[Item position entries]
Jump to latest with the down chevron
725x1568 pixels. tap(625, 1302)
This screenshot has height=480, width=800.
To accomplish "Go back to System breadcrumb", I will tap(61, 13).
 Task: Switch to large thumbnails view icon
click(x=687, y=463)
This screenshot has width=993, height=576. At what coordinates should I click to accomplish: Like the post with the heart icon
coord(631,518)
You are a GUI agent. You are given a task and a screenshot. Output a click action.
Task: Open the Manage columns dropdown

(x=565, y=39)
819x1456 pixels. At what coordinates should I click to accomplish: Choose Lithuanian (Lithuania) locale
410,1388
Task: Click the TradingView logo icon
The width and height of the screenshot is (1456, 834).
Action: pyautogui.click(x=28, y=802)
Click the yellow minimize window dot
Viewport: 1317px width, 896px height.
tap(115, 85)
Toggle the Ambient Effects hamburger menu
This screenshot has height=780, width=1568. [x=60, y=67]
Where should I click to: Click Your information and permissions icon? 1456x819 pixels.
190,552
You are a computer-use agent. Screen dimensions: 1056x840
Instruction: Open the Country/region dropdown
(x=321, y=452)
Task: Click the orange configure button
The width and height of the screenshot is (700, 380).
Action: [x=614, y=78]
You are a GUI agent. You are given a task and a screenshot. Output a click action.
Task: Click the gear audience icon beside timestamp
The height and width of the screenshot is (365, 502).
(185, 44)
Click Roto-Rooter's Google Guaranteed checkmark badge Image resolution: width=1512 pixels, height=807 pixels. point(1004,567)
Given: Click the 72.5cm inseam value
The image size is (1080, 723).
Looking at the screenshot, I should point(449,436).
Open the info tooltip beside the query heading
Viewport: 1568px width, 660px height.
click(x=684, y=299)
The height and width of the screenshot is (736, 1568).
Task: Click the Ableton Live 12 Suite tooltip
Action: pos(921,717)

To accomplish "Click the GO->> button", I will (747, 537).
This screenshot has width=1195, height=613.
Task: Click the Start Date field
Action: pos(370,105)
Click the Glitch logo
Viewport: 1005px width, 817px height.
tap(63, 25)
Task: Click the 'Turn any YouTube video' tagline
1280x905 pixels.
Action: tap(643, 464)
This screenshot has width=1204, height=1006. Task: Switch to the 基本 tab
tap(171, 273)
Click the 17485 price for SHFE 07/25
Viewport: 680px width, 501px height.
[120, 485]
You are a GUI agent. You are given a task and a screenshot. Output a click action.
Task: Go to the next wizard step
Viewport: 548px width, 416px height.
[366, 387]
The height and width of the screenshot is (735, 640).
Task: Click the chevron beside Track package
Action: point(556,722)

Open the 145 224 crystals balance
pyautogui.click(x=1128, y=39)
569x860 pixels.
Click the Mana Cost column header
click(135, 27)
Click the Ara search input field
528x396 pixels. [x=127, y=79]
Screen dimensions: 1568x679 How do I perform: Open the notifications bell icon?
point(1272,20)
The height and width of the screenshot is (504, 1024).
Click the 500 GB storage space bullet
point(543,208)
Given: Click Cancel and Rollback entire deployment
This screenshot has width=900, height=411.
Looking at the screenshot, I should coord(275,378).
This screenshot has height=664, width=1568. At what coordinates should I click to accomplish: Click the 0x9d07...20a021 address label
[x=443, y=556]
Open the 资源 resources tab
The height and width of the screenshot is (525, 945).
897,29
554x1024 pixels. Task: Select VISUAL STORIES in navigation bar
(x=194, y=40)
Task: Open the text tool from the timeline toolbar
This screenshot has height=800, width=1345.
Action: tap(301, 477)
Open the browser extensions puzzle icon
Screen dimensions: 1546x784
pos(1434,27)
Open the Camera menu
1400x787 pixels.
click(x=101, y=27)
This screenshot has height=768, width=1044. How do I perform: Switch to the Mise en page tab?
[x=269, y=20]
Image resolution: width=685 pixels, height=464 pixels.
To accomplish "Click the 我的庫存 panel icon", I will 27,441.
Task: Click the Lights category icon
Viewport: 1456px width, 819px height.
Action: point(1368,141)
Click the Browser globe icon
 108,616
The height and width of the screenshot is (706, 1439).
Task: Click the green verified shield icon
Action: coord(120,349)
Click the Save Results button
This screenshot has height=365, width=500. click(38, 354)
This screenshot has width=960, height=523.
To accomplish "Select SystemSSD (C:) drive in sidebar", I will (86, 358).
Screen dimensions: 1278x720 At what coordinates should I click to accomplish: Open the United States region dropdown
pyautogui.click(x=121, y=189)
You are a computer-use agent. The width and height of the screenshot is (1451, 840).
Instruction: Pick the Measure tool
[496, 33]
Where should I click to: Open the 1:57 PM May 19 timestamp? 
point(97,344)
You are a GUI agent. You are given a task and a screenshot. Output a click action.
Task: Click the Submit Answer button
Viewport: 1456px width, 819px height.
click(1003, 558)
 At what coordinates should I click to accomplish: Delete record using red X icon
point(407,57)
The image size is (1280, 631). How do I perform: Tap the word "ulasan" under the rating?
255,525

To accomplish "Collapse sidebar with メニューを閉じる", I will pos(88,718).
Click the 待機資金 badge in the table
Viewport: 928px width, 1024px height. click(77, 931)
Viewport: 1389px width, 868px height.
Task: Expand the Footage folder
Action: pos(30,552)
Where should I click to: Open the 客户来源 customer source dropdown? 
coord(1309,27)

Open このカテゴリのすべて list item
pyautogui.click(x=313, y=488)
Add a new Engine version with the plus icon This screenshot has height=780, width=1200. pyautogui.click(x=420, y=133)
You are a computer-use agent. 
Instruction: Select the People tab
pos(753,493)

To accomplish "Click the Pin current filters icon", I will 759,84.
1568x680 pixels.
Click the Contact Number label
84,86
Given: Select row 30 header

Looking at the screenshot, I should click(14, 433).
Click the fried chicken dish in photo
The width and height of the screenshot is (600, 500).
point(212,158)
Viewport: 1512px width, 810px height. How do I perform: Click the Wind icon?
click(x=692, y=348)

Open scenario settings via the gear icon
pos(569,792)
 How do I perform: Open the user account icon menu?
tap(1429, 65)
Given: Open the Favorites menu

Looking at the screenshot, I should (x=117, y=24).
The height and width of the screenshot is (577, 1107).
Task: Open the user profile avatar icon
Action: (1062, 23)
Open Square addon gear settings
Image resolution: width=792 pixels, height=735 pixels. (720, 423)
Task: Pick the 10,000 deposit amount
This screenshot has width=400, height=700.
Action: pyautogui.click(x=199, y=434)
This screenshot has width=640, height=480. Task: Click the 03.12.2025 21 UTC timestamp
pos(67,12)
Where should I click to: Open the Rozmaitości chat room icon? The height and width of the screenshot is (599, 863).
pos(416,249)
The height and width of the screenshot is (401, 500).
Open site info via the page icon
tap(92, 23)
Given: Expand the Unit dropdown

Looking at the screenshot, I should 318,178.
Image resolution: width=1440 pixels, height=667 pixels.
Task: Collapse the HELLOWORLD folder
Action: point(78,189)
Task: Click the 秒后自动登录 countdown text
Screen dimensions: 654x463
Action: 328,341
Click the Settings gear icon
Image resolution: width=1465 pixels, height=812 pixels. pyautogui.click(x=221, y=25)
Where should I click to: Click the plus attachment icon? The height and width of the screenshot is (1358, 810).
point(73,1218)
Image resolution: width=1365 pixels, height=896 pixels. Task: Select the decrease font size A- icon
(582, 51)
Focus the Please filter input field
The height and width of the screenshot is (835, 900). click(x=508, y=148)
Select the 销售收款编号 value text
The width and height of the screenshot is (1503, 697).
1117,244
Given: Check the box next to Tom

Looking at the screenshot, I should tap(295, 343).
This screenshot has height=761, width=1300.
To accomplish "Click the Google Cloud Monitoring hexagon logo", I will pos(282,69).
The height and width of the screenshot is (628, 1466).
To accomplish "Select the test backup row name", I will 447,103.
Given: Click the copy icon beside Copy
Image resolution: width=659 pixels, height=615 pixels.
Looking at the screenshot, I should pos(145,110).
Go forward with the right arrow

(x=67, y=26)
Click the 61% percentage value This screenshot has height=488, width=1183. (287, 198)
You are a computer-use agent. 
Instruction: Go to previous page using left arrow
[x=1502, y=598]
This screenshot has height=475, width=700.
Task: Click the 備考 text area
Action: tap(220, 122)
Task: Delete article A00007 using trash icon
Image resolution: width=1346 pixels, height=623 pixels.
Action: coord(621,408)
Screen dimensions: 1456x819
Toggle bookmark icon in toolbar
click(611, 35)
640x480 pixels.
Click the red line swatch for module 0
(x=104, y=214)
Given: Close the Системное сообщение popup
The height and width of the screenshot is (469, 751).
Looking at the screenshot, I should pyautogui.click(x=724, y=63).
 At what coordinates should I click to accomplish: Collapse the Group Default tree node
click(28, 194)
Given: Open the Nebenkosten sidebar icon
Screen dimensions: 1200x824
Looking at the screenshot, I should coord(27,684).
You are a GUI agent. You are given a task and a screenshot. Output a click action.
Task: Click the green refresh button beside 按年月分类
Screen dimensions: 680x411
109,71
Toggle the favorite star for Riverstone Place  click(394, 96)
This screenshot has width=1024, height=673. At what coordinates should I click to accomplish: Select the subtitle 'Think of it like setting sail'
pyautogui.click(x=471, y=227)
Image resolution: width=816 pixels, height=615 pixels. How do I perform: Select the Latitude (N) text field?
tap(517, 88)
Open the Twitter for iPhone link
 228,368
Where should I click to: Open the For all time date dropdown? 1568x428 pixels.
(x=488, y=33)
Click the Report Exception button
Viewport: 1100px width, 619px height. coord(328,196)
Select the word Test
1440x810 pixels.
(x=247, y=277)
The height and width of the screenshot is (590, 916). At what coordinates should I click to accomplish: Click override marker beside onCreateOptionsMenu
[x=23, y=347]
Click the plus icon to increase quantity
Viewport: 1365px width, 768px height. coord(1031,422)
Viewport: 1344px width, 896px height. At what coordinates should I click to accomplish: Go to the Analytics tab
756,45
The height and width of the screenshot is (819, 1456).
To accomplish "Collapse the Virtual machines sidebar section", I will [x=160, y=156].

§ **Exercise goal**:
Rewrite the part of the material that opens with the line containing "Open the Twitter for iPhone link" and closes with the line containing "Viewport: 1365px width, 768px" as a numbered list, with both of those lines included and any blank lines left out.

§ **Exercise result**:
1. Open the Twitter for iPhone link
2.  228,368
3. Where should I click to: Open the For all time date dropdown? 1568x428 pixels.
4. (x=488, y=33)
5. Click the Report Exception button
6. Viewport: 1100px width, 619px height. coord(328,196)
7. Select the word Test
8. 1440x810 pixels.
9. (x=247, y=277)
10. The height and width of the screenshot is (590, 916). At what coordinates should I click to accomplish: Click override marker beside onCreateOptionsMenu
11. [x=23, y=347]
12. Click the plus icon to increase quantity
13. Viewport: 1365px width, 768px height. coord(1031,422)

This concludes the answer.